Daniel Wallace’s 13-year career working in a bookstore and designing greeting cards and refrigerator magnets came to an abrupt turn when his debut book, Big Fish: A Novel of Mythic Proportions, was published in 1998. Since then, Big Fish became a New York Times bestseller, was made into a hit movie by Director Tim Burton (2003), with a cast that included such stars as Ewan McGregor, Albert Finney, Billy Crudup, Jessica Lange, and Marion Cotillard and, in 2013, was made into a Broadway musical.

Along the way, Wallace has written four more successful novels that have been translated into more than two-dozen languages and settled on a day job as the J. Ross MacDonald Distinguished Professor of English at the University of North Carolina, his alma mater, where he directs the Creative Writing Program.

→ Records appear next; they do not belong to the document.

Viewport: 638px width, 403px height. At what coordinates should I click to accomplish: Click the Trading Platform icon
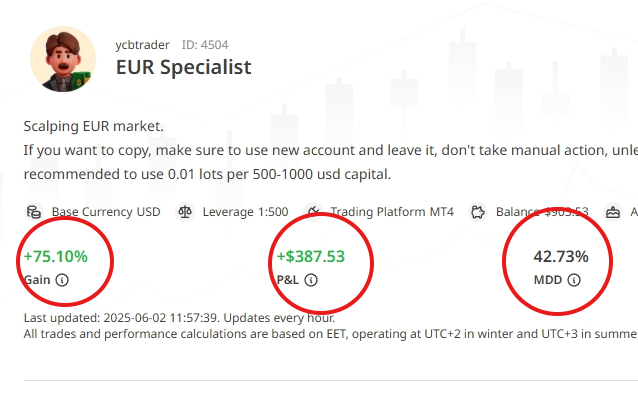pos(313,212)

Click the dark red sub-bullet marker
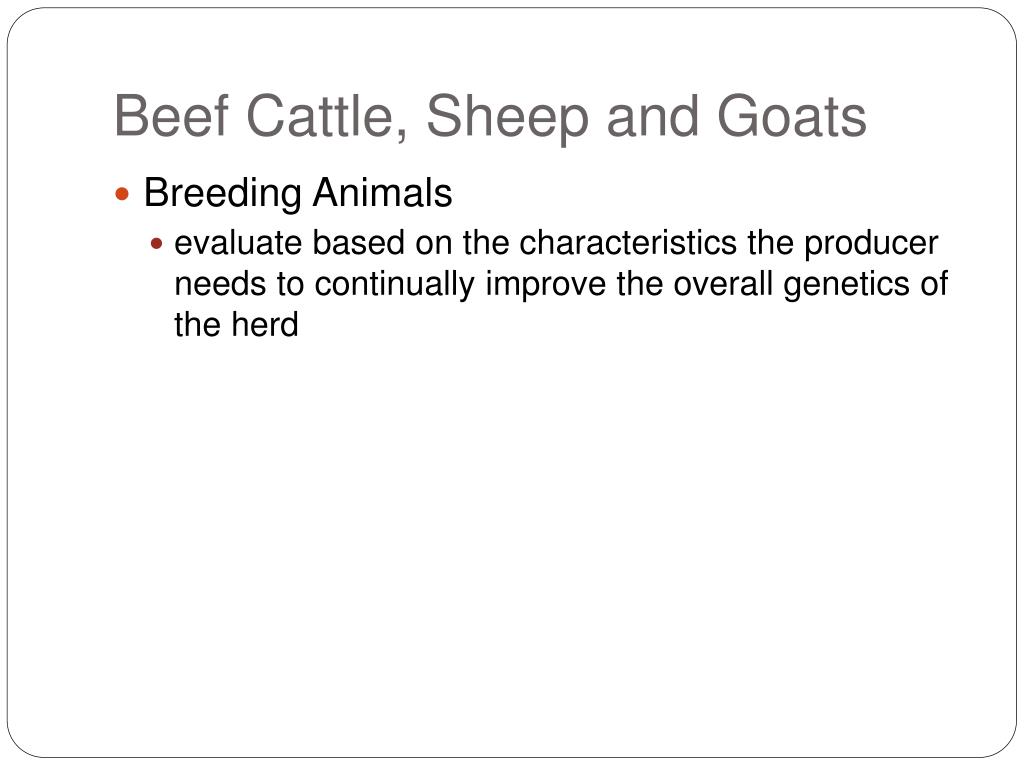156,244
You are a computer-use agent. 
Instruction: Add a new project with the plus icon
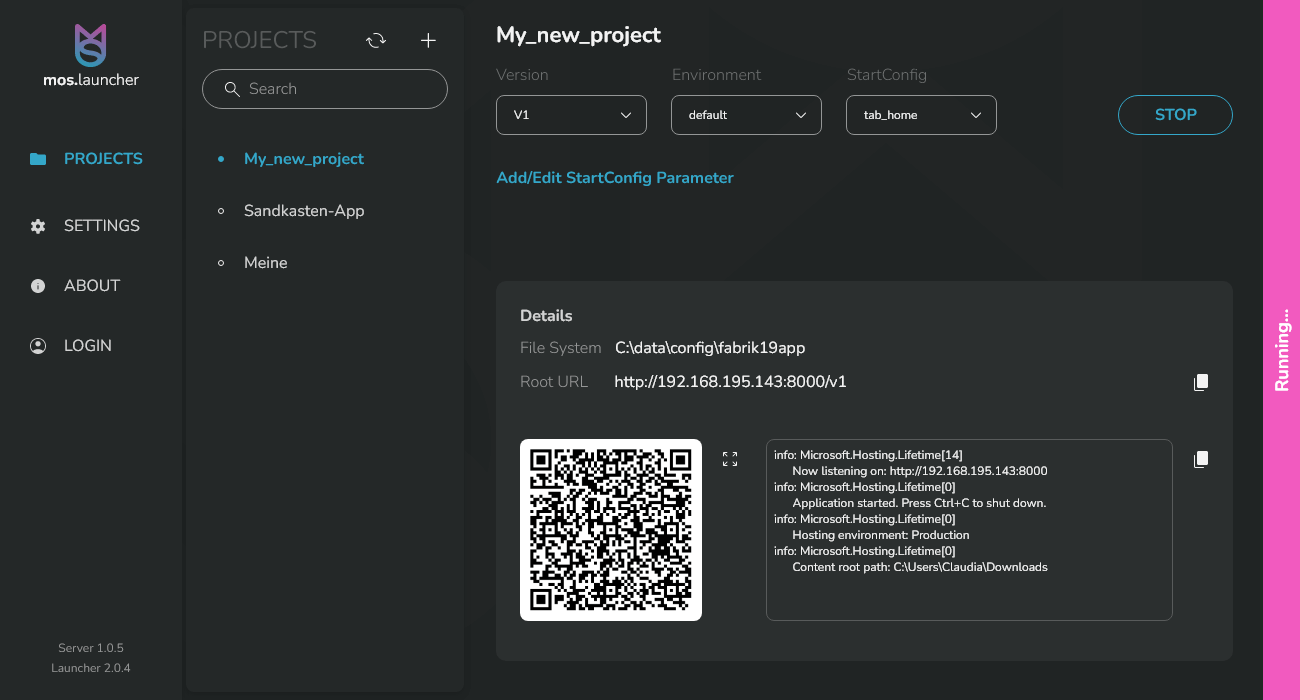coord(428,40)
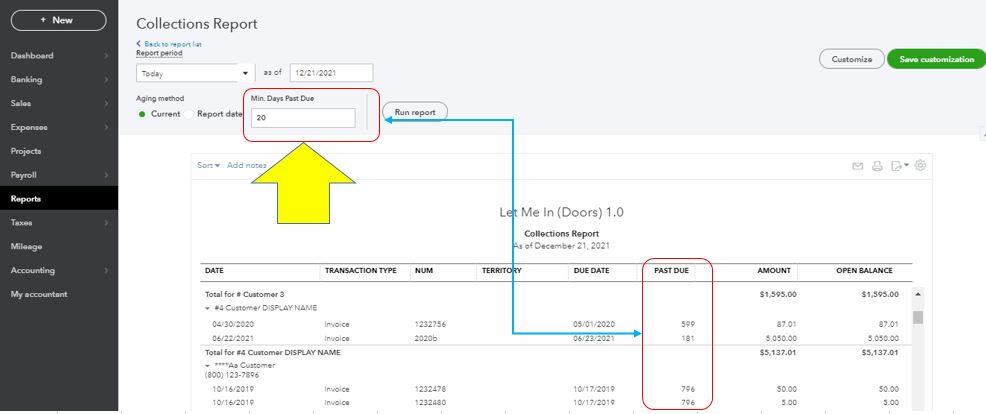Click the Run report button
Screen dimensions: 986x414
[415, 112]
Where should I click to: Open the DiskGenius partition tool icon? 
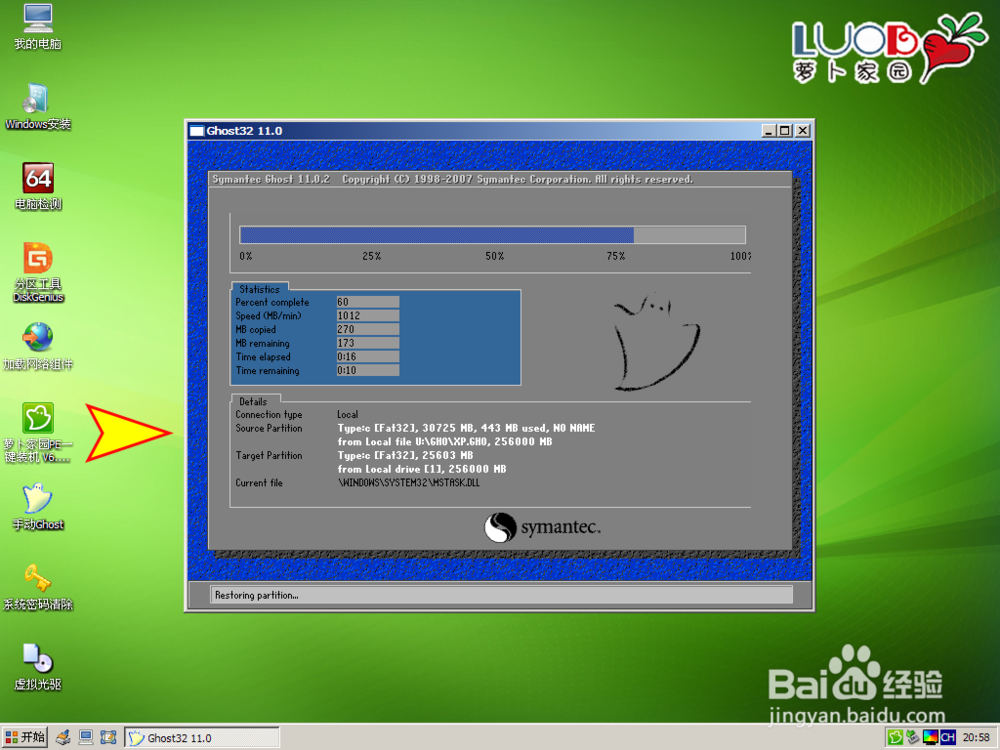point(37,260)
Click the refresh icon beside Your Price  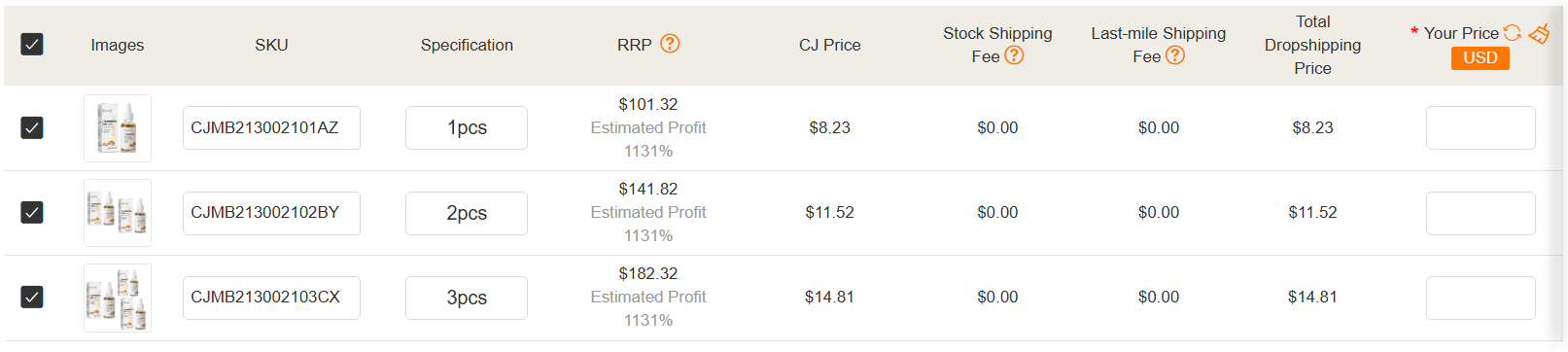click(1512, 33)
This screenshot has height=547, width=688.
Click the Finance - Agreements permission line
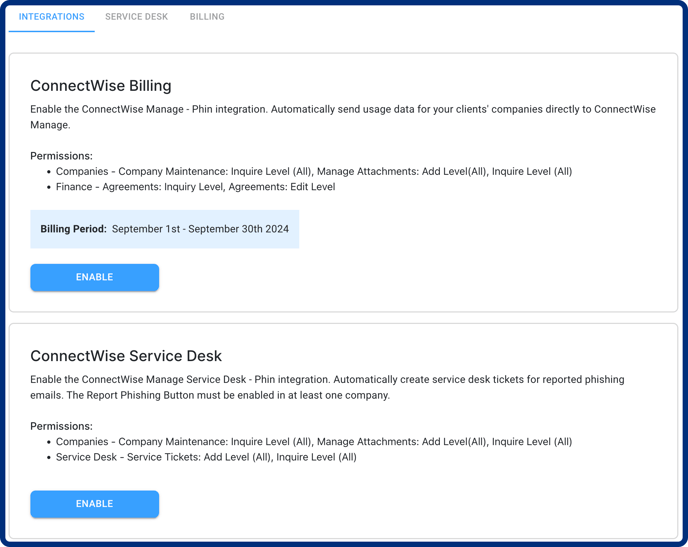(195, 187)
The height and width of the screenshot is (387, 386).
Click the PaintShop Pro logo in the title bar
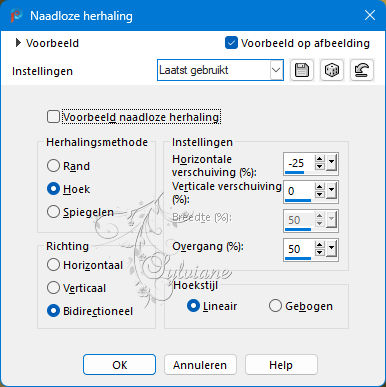pyautogui.click(x=16, y=16)
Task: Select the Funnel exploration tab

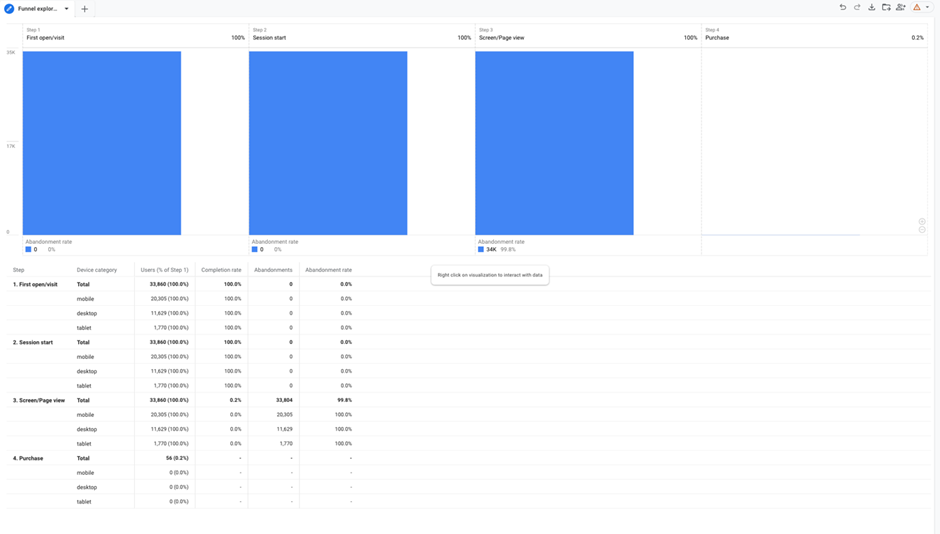Action: pos(38,9)
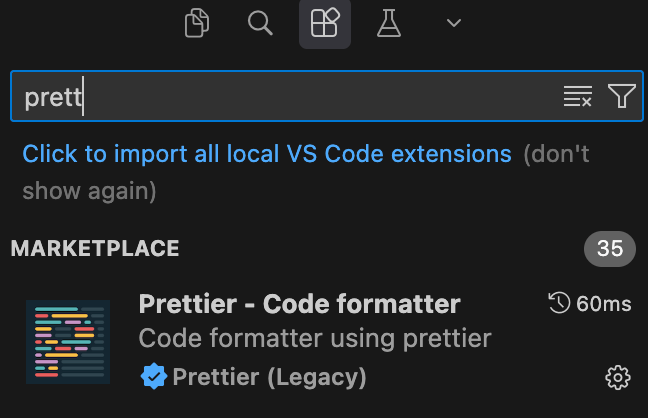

His latest novel, Extraordinary Adventures, has been called “deliciously funny, moving, and generous” while being “soulful, wise, and surprisingly sexy.” With reviews like those and
with such a varied resume, we invited Daniel Wallace to participate in our One Hundred Words project from his home by writing one hundred word responses to the topics we suggested.



STAY THIRSTY: First time.

DANIEL WALLACE: Why is the first time “losing it?” It’s more about finding, really. The room where it happened I can remember with a photographic precision, from the soft single bed to the dark blue low-weave carpet, the brown pressboard paneling. It was the room where I hid my boa constrictor, until it escaped, and had a waterbed, until it sprung a leak and ruined my albums, where, before my family moved in, the maid had lived. The bathtub was as big as a small boat, with rusty clawed feet. Mary and I waited until everyone was gone, and we found it.


STAY THIRSTY: Fantasy.

DANIEL WALLACE: I am on my father’s back as he flies through Eastwood Mall, about three feet above the ground. No one notices. He’s in his gray suit. His yellow tie drags across the linoleum floor. His arms are perpendicular to his body, as if this was necessary for lift, but we’re only three feet above the ground, weaving between families and couples, kids from school. Soon, I think, we’re going to glide out of the sliding glass doors, into the parking lot, and then up, up, up into the blue and the clouds, my father and I. But we do not.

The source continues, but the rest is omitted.